OBJECTIF
Recopiez à l'identique le passage de l'article sur la pollution marine dans la banlieue sud de Tunis qui va de « Banlieue sud de Tunis: La » jusqu'à « locale et nationale. » inclus.

TEXTE DU DOCUMENT
────────────────

Banlieue sud de Tunis: La mise en agenda du problème de la pollution marine

Une consultation citoyenne a été organisée par l’Office national de l’assainissement deux mois après la chaîne humaine du 12 septembre sur les plages de la banlieue sud de Tunis. Dans cet article, une chronologie des événements liés à la lutte contre la dégradation de la mer de 2013 à septembre 2021 et un retour sur la consultation citoyenne de Novembre 2021 permet de suivre l’état des lieux de la question environnementale à l’échelle locale et nationale.

La pollution dans le golfe de Tunis ©Khouloud Ayari

Le 12 septembre 2021, le long des quatre plages les plus polluées de la banlieue sud de Tunis, trois mille personnes ont manifesté, appelant à l'arrêt du rejet des eaux usées non conformes dans la mer. Depuis l’organisation de la “plus grande chaîne humaine” de l’histoire de la Tunisie, des mesures étaient attendues des administrations en charge de la gestion de l'environnement. En novembre, l'Office national de l’assainissement (ONAS) a organisé une consultation citoyenne autour du projet d’un émissaire en mer à 7km du delta du Oued Meliane, soit un canal construit conçu pour transporter les eaux usées traitées à la station d’épuration vers la mer.

────────────────

DONNÉES FOURNIES
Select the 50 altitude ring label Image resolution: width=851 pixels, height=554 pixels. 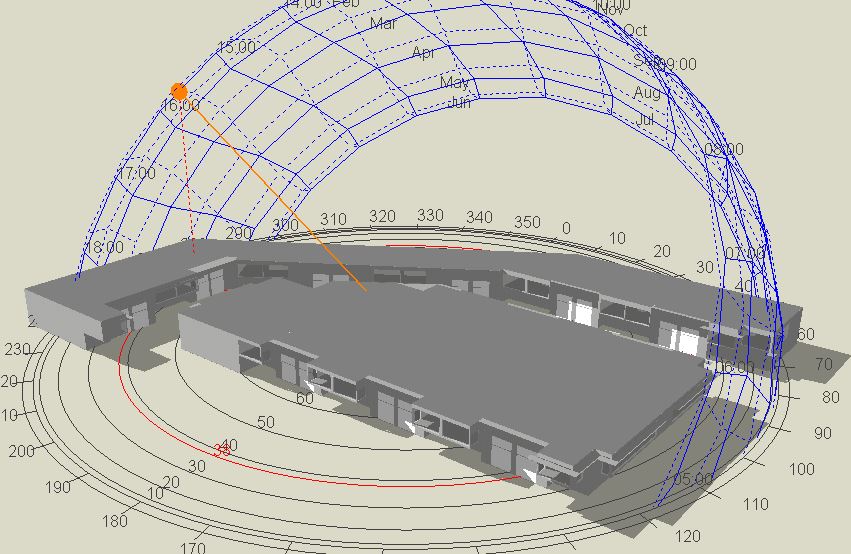(266, 422)

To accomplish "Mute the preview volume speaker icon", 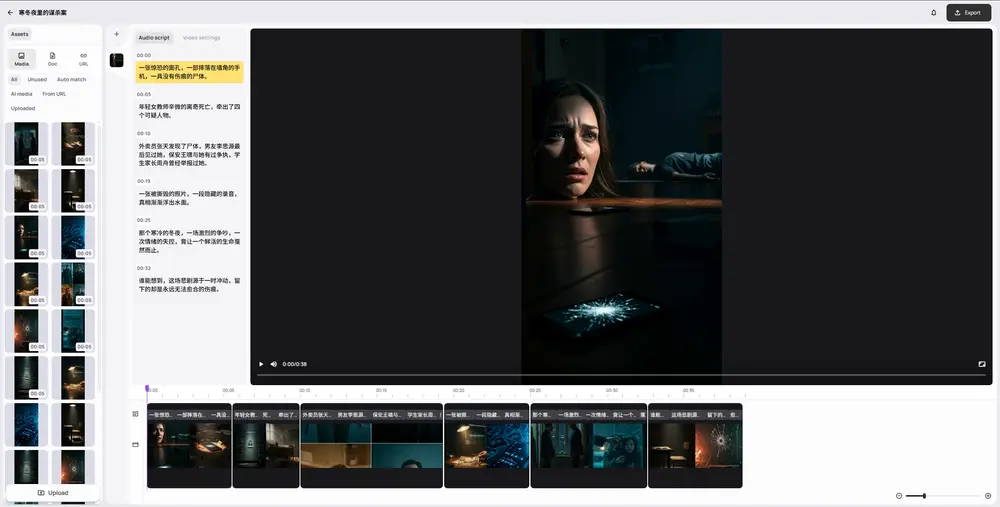I will click(275, 364).
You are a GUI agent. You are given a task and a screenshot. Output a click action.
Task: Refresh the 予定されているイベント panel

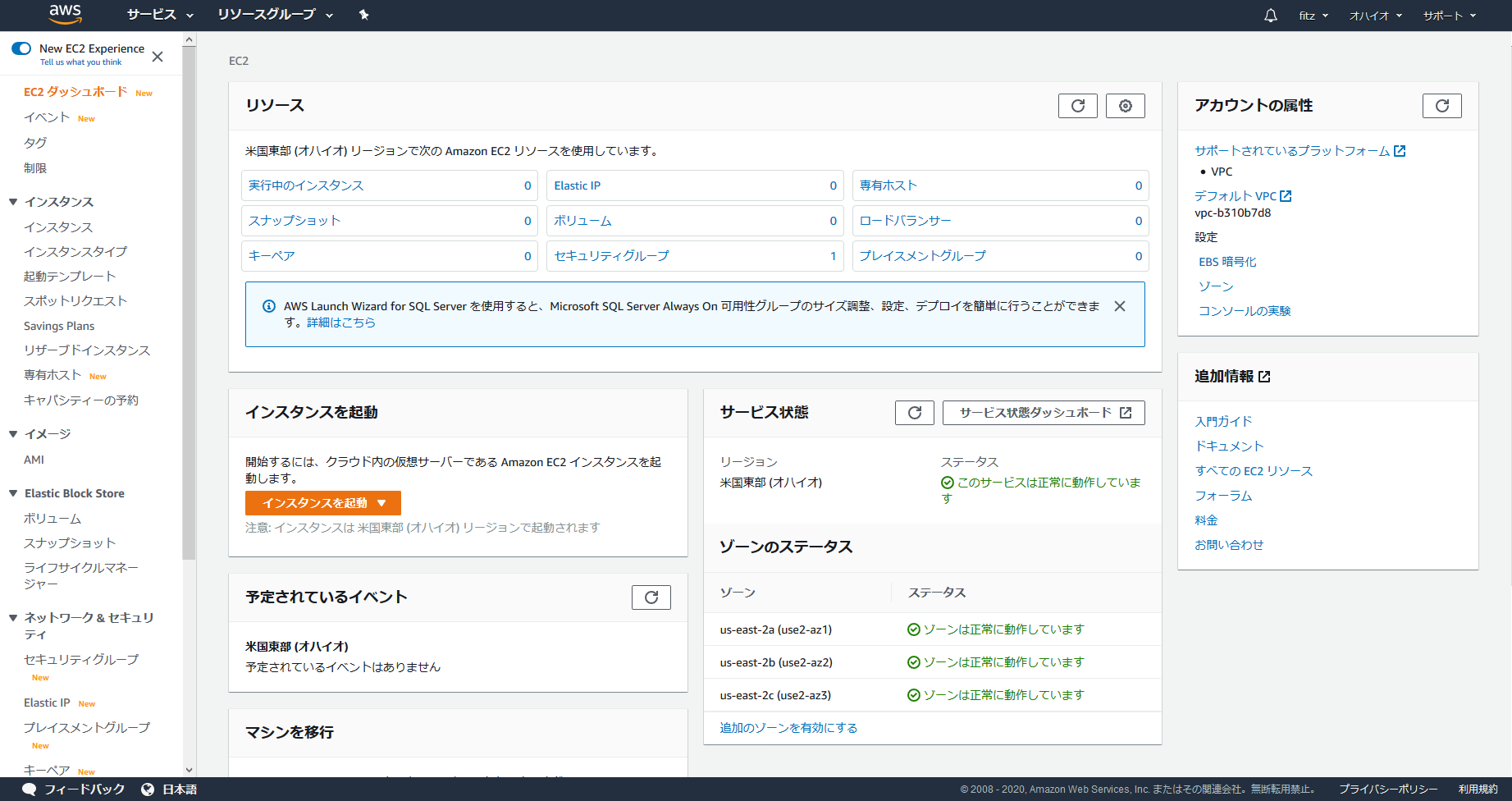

────────────────

RÉPONSE
Banlieue sud de Tunis: La mise en agenda du problème de la pollution marine

Une consultation citoyenne a été organisée par l’Office national de l’assainissement deux mois après la chaîne humaine du 12 septembre sur les plages de la banlieue sud de Tunis. Dans cet article, une chronologie des événements liés à la lutte contre la dégradation de la mer de 2013 à septembre 2021 et un retour sur la consultation citoyenne de Novembre 2021 permet de suivre l’état des lieux de la question environnementale à l’échelle locale et nationale.